TPC carries a significant risk of perineal wound and stoma complications. In addition, permanent stoma formation and its impact on quality of life are of great concern to the patient [39]. RPC-IPAA complications such as chronic sinusitis, strictures, pouchitis, Crohn's disease in the pouch, and cuffs occur and can lead to pouch failure [40]. TPC involves the complete removal of the colon and rectum. The reported recurrence rate after this procedure is low, and TPC appears to be the best surgical option to reduce the risk of recurrence [39]. In addition, a recent meta-analysis concluded that segmental colectomy, subtotal colectomy, and proctocolectomy may be equally effective in patients with colonic CD [41].
Conclusion
The surgical management of Crohn's disease presents a diverse array of options to provide relief and improve patients' quality of life. This narrative review has highlighted some vital surgical interventions to treat this complex condition. One such intervention is fistulectomy, which has proven to be a practical approach for managing fistulas associated with Crohn's disease. By surgically removing these abnormal connections, fistulectomy offers patients a chance to alleviate symptoms, promote healing, and potentially avoid further complications. Stricturoplasty is another valuable surgical technique discussed in this review. This procedure addresses strictures or narrow segments of the intestines that obstruct the flow of food and waste. By preserving the length of the bowel and avoiding extensive resection, stricturoplasty allows for improved function and a reduced risk of short bowel syndrome, thereby contributing to enhanced postoperative outcomes. In cases where the disease has progressed significantly or when conservative measures prove inadequate, proctocolectomy may be considered. This comprehensive surgical procedure involves the removal of the entire colon and rectum, often necessitating the creation of an ileostomy or an ileal pouch-anal anastomosis.

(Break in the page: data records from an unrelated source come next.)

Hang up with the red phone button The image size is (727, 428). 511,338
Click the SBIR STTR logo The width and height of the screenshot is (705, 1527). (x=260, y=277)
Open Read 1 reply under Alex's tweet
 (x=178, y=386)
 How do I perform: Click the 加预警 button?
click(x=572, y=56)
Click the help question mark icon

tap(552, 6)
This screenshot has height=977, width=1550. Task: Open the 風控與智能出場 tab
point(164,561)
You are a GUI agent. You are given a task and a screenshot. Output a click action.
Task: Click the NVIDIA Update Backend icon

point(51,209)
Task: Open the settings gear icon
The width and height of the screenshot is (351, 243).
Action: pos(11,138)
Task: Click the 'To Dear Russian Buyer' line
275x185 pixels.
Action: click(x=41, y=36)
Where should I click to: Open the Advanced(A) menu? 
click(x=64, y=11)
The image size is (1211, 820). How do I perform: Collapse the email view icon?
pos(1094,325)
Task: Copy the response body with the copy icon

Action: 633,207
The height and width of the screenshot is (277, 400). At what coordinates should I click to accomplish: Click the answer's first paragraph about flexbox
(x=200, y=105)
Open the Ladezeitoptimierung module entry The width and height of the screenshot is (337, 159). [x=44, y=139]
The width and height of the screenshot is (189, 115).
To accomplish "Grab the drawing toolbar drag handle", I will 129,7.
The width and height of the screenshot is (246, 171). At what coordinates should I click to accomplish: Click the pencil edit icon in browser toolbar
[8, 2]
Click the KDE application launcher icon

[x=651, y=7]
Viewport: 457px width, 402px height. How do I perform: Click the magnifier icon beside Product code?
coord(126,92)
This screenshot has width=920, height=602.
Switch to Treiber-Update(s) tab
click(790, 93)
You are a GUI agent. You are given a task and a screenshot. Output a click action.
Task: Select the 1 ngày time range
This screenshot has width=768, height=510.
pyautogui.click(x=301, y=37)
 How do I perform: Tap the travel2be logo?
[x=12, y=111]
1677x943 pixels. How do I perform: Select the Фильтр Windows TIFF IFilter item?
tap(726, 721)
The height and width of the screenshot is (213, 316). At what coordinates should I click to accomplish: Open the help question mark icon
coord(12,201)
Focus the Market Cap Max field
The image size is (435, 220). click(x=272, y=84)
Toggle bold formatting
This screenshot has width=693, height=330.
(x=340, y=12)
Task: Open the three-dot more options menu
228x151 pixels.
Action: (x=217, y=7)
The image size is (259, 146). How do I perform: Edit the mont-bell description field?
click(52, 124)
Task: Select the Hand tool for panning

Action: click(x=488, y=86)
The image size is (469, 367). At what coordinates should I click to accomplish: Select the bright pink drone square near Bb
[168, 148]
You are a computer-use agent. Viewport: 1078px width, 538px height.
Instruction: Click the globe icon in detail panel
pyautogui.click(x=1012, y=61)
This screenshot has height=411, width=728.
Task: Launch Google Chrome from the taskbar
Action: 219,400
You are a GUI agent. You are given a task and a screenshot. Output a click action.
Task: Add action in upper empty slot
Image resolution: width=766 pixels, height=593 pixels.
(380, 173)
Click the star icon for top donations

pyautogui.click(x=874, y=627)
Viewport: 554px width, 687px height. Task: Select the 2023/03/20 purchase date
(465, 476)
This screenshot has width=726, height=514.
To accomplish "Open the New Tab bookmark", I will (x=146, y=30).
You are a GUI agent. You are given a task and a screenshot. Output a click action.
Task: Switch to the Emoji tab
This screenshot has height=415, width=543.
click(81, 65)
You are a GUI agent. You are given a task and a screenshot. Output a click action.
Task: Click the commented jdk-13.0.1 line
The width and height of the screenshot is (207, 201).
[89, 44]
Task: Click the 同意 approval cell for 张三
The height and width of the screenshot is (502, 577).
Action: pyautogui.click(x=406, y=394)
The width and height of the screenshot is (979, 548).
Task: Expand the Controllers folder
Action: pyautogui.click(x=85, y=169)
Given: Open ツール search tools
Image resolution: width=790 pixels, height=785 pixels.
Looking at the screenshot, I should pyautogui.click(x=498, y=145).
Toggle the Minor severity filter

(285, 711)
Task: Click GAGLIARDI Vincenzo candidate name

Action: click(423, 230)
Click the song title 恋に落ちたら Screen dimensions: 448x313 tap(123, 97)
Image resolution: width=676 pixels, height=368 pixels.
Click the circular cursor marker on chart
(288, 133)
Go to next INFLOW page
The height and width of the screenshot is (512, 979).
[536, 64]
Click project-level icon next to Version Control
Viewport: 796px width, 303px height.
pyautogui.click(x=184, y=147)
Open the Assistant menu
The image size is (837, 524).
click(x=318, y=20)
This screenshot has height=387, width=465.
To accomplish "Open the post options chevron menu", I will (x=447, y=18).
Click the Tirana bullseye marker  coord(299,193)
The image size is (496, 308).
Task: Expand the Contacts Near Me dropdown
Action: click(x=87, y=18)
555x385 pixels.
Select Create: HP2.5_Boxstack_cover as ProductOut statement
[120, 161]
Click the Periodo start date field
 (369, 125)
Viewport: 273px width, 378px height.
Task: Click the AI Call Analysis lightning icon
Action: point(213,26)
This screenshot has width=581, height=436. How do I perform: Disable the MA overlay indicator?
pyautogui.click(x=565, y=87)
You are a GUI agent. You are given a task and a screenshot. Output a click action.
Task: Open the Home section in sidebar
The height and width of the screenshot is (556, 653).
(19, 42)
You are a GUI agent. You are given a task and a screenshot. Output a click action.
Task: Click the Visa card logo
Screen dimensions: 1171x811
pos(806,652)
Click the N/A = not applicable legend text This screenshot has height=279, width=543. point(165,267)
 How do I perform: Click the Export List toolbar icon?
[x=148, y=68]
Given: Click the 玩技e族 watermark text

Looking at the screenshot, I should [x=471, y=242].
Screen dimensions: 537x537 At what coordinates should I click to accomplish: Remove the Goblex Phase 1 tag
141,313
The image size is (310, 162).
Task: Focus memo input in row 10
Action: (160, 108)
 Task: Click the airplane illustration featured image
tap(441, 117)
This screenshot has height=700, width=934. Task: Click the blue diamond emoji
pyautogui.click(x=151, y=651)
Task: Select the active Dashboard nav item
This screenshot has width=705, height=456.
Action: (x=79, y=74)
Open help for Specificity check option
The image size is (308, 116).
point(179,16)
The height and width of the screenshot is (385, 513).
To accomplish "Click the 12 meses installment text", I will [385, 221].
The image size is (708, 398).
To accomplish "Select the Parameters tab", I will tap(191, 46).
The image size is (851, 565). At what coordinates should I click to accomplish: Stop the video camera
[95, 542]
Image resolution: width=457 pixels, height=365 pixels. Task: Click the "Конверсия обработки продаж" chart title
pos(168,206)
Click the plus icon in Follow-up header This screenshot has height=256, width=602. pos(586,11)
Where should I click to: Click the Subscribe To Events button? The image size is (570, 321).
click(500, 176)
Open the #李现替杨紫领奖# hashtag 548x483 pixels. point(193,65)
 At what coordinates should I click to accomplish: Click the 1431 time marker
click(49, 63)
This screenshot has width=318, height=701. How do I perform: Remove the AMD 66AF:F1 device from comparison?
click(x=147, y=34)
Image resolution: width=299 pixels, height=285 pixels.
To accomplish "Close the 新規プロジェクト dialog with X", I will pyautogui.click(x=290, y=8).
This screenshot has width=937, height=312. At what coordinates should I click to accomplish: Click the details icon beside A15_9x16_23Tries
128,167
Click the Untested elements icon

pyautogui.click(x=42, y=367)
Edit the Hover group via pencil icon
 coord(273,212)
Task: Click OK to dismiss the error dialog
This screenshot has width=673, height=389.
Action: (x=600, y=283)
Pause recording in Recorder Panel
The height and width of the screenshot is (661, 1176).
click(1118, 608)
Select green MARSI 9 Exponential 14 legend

Proctocolectomy offers a definitive solution for patients with severe and refractory Crohn's disease, providing long-term relief from symptoms and the potential for improved quality of life. Finally, intestinal resection is a commonly employed surgical approach for localized Crohn's disease lesions or strictures that do not respond to medical therapy. This procedure involves the removal of the affected portion of the intestine, aiming to eliminate the diseased segments and restore normal bowel function. Intestinal resection can be tailored to the individual patient's needs, considering factors such as the location and extent of the disease, with the ultimate goal of preserving as much healthy intestine as possible. Overall, the surgical management of Crohn's disease encompasses a range of interventions. Collaborative decision-making between the patient, gastroenterologist, and surgeon is crucial in determining the most appropriate surgical strategy, considering the patient's symptoms, disease severity, and long-term goals. With ongoing advancements in surgical techniques and perioperative care, the field continues to evolve, offering hope for improved outcomes and a better quality of life for individuals with Crohn's disease.